> **What you need to do**
The answer must be every record below, reproduced exactly.

> **Task inputs**
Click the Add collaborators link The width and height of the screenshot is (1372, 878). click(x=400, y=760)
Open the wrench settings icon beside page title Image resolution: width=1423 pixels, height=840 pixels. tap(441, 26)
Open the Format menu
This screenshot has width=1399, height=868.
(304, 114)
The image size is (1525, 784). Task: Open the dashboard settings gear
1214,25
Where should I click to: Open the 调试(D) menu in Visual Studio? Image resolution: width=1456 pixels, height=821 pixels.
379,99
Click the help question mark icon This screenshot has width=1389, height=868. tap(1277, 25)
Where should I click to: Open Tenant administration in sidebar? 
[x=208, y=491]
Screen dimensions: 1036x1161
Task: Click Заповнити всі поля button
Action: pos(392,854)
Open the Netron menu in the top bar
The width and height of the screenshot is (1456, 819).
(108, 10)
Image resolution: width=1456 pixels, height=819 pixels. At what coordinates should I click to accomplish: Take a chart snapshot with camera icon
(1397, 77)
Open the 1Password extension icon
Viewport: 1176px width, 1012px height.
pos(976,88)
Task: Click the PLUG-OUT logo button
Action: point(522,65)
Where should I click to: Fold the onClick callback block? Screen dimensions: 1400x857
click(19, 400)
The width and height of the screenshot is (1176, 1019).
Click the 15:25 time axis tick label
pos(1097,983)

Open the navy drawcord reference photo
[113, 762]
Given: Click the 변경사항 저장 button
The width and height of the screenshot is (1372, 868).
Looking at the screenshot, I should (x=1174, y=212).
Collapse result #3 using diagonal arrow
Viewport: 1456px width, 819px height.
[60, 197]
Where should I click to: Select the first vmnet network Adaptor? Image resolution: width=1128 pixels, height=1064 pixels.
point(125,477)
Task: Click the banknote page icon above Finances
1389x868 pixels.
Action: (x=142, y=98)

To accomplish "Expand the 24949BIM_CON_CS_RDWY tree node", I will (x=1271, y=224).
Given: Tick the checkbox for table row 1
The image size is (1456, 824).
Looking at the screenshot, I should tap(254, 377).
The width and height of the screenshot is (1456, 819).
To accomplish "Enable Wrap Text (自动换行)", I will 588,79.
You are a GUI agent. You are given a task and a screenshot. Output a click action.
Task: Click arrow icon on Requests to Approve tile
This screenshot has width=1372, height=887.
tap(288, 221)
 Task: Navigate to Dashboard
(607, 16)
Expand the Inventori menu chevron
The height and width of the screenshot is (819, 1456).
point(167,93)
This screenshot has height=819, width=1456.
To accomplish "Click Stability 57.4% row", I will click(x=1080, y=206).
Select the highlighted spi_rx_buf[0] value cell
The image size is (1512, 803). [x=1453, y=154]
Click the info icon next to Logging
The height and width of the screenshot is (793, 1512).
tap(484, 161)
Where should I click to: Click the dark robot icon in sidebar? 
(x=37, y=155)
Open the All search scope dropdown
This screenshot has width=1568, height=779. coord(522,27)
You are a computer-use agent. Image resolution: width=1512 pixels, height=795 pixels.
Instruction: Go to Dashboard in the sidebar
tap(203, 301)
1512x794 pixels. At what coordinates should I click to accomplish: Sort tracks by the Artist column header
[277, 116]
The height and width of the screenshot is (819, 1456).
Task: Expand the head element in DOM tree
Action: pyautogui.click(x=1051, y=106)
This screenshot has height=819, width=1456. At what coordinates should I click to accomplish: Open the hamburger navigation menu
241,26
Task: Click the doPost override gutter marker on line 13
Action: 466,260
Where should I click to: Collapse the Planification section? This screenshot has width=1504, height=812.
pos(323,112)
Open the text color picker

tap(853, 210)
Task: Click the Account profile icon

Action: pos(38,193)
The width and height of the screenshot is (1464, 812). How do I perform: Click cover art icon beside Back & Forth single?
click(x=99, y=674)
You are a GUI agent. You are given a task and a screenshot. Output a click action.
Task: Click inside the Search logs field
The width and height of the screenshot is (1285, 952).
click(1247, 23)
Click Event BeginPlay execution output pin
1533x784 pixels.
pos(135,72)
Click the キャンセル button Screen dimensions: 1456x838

> **Task result**
Click the Add collaborators link The width and height of the screenshot is (1372, 878). click(x=400, y=760)
Open the wrench settings icon beside page title Image resolution: width=1423 pixels, height=840 pixels. tap(441, 26)
Open the Format menu
This screenshot has width=1399, height=868.
(304, 114)
The image size is (1525, 784). Task: Open the dashboard settings gear
1214,25
Where should I click to: Open the 调试(D) menu in Visual Studio? Image resolution: width=1456 pixels, height=821 pixels.
379,99
Click the help question mark icon This screenshot has width=1389, height=868. tap(1277, 25)
Where should I click to: Open Tenant administration in sidebar? 
[x=208, y=491]
Screen dimensions: 1036x1161
Task: Click Заповнити всі поля button
Action: pos(392,854)
Open the Netron menu in the top bar
The width and height of the screenshot is (1456, 819).
(108, 10)
Image resolution: width=1456 pixels, height=819 pixels. At what coordinates should I click to accomplish: Take a chart snapshot with camera icon
(1397, 77)
Open the 1Password extension icon
Viewport: 1176px width, 1012px height.
pos(976,88)
Task: Click the PLUG-OUT logo button
Action: point(522,65)
Where should I click to: Fold the onClick callback block? Screen dimensions: 1400x857
click(19, 400)
The width and height of the screenshot is (1176, 1019).
Click the 15:25 time axis tick label
pos(1097,983)

Open the navy drawcord reference photo
[113, 762]
Given: Click the 변경사항 저장 button
The width and height of the screenshot is (1372, 868).
Looking at the screenshot, I should (x=1174, y=212).
Collapse result #3 using diagonal arrow
Viewport: 1456px width, 819px height.
[60, 197]
Where should I click to: Select the first vmnet network Adaptor? Image resolution: width=1128 pixels, height=1064 pixels.
point(125,477)
Task: Click the banknote page icon above Finances
1389x868 pixels.
Action: (x=142, y=98)

To accomplish "Expand the 24949BIM_CON_CS_RDWY tree node", I will (x=1271, y=224).
Given: Tick the checkbox for table row 1
The image size is (1456, 824).
Looking at the screenshot, I should tap(254, 377).
The width and height of the screenshot is (1456, 819).
To accomplish "Enable Wrap Text (自动换行)", I will 588,79.
You are a GUI agent. You are given a task and a screenshot. Output a click action.
Task: Click arrow icon on Requests to Approve tile
This screenshot has width=1372, height=887.
tap(288, 221)
 Task: Navigate to Dashboard
(607, 16)
Expand the Inventori menu chevron
The height and width of the screenshot is (819, 1456).
point(167,93)
This screenshot has height=819, width=1456.
To accomplish "Click Stability 57.4% row", I will click(x=1080, y=206).
Select the highlighted spi_rx_buf[0] value cell
The image size is (1512, 803). [x=1453, y=154]
Click the info icon next to Logging
The height and width of the screenshot is (793, 1512).
tap(484, 161)
Where should I click to: Click the dark robot icon in sidebar? 
(x=37, y=155)
Open the All search scope dropdown
This screenshot has width=1568, height=779. coord(522,27)
You are a computer-use agent. Image resolution: width=1512 pixels, height=795 pixels.
Instruction: Go to Dashboard in the sidebar
tap(203, 301)
1512x794 pixels. At what coordinates should I click to accomplish: Sort tracks by the Artist column header
[277, 116]
The height and width of the screenshot is (819, 1456).
Task: Expand the head element in DOM tree
Action: pyautogui.click(x=1051, y=106)
This screenshot has height=819, width=1456. At what coordinates should I click to accomplish: Open the hamburger navigation menu
241,26
Task: Click the doPost override gutter marker on line 13
Action: 466,260
Where should I click to: Collapse the Planification section? This screenshot has width=1504, height=812.
pos(323,112)
Open the text color picker

tap(853, 210)
Task: Click the Account profile icon

Action: pos(38,193)
The width and height of the screenshot is (1464, 812). How do I perform: Click cover art icon beside Back & Forth single?
click(x=99, y=674)
You are a GUI agent. You are given a task and a screenshot. Output a click action.
Task: Click inside the Search logs field
The width and height of the screenshot is (1285, 952).
click(1247, 23)
Click Event BeginPlay execution output pin
1533x784 pixels.
pos(135,72)
Click the キャンセル button Screen dimensions: 1456x838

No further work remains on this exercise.